By Tankboy in Arts & Entertainment on May 14, 2010 4:40PM

In which we take a quick look at a few recent musical releases.

Broken Social Scene
Forgiveness Rock Record

2010_05_bss.jpg When all the components that make up Broken Social Scene come together, as they did in a field lit by the waning sun at Lollapalooza in 2006, the results are so magical they threaten to elicit tears. The group's albums have always been finely constructed paeans to ye olden days of indie rock, though, and the magic the live setting can convey was never really captured. Until now.
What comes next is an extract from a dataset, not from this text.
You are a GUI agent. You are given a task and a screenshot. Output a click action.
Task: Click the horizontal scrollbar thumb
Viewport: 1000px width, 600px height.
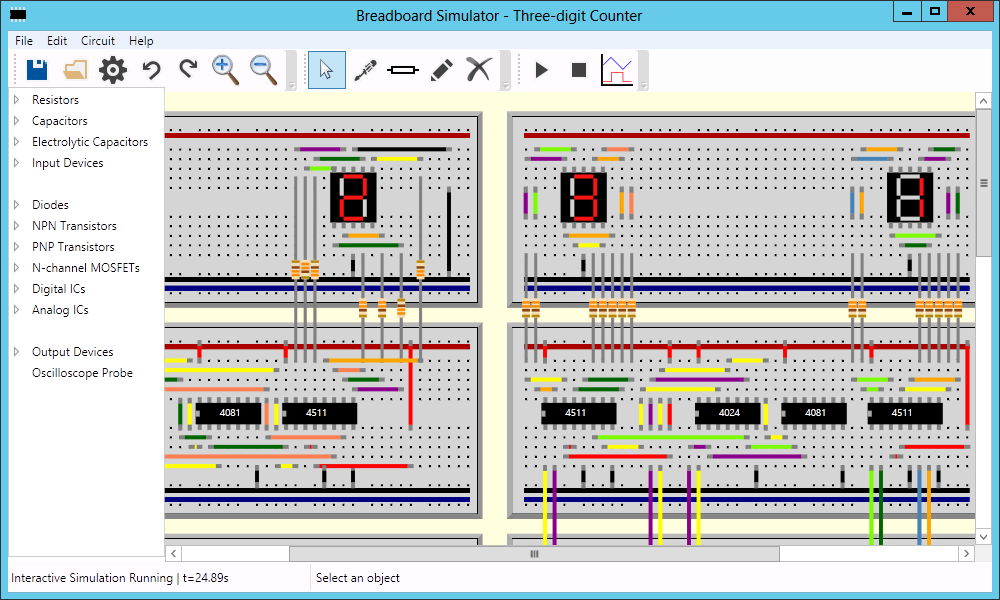click(534, 553)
Forgiveness Rock Record takes all of Broken Social Scene's tropes -- the interlocking guitars, the complicated but completely separated drumming, the dreamy vocals, the uncanny ability to make Feist's voice not be annoying -- and weaves them into a near perfect whole. On past albums bandleaders Kevin Drew and Brendan Canning obscured the band's penchant for tunefulness with at times treble shredding production or other sonic obfuscations; employing the usual crutches indie rock groups ashamed of writing a hook will hide behind. On the new album Broken Social Scene embraces their inner beauty and builds upon it to build stratospheric sonic constructs of stunning beauty.

Broken Social Scene plays the Pitchfork Music Festival on July 16

Canasta
The Fakeout, The Tease And The Breather

2010_05_canasta.jpg When local orch-poppers Canasta released We Were Set Up in 2005 the Chicago music scene was chokes with similar sounding bands, and while that album was a solid one it ultimately blended in with the quilt stitched together by like-minded groups at the time. Five years have passed since then and it would appear the band spent the bulk of that time refining their sound and perfecting their craft, resulting in the recent release of the stunning The Fakeout, The Tease And The Breather.

Their sophomore effort finds Canasta mastering their craft to create a sonically and emotionally compelling collection of new songs. Matt Priest's confessionals in the opening track "Becoming You" bounces from admissions of his acceptance that he's never going to embrace the manly things other boys do, but he's going to do his best to be aware when he's being a total asshole to the girl he loves. As a narrative outside the song's construct we can forgive you for reading that as a bit precious, but his delivery, buried in a lovely and luscious sonic bed, absolutely works. After that the album leaps into group sing-alongs, triumphant epics, and tender lows. What it doesn't do is fall into the same trap most orch-pop does and turn into the equivalent of a pleasant wallpaper fading into the backrground. It took a while, but we're glad the band put the five years between albums to such great use.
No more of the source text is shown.